(EXCERPTED RECORDS):
========
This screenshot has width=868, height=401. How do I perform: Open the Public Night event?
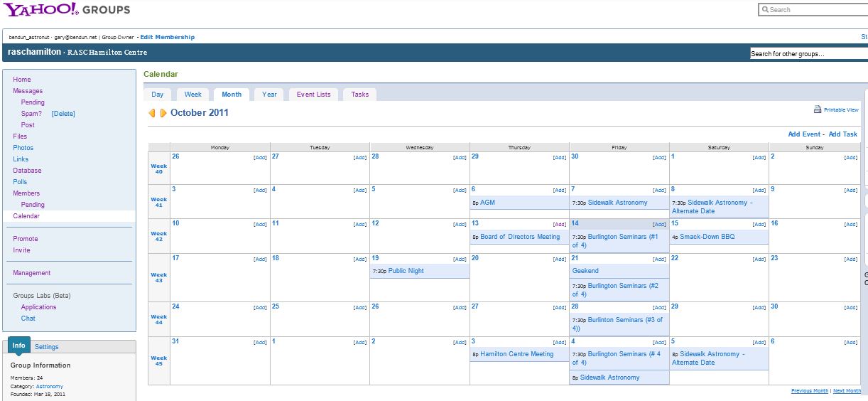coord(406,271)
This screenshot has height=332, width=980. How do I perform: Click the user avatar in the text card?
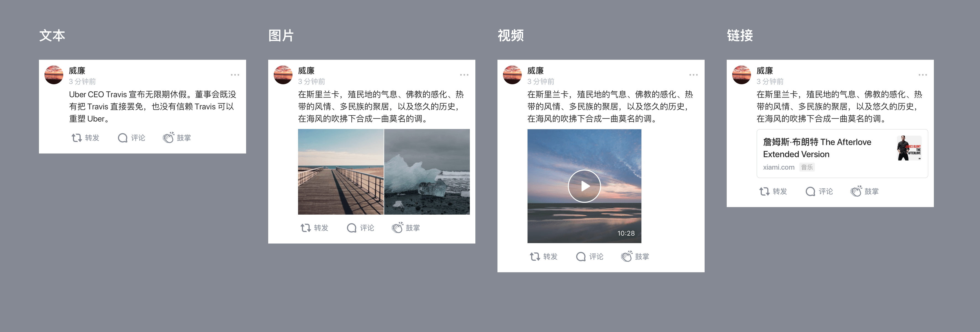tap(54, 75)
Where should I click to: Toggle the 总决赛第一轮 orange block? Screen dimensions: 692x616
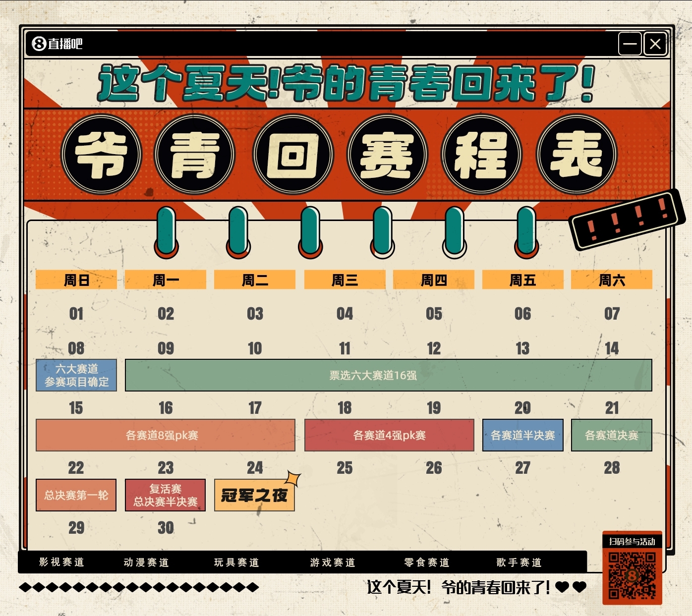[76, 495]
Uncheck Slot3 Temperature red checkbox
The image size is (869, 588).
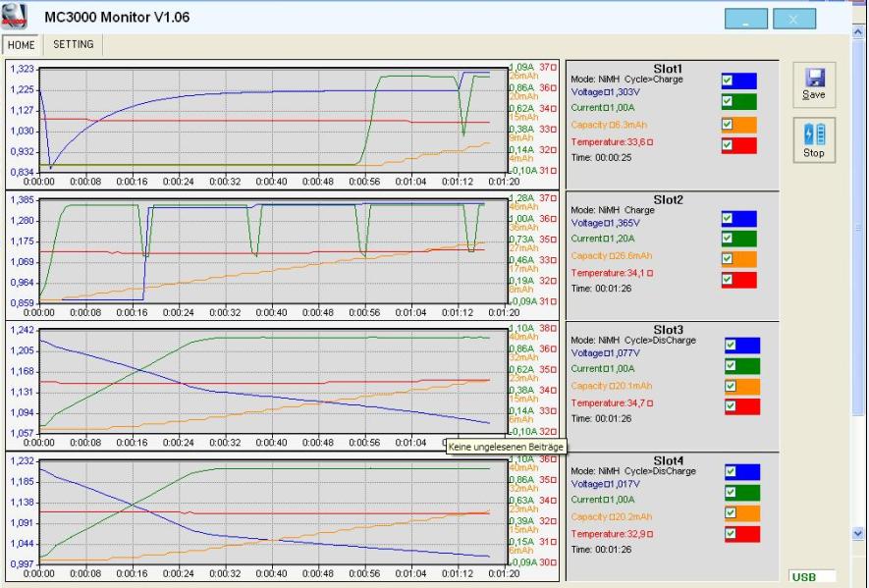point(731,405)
========
(ASSIGNED TASK):
Set down all of the material word for word, but keep each picture out.

(THE COMPLETED TASK):
This screenshot has width=868, height=401. How do I perform: Open the Public Night event?
coord(406,271)
This screenshot has height=332, width=980. How do I perform: Click the user avatar in the text card?
tap(54, 75)
Where should I click to: Toggle the 总决赛第一轮 orange block? Screen dimensions: 692x616
[76, 495]
Uncheck Slot3 Temperature red checkbox
The image size is (869, 588).
point(731,405)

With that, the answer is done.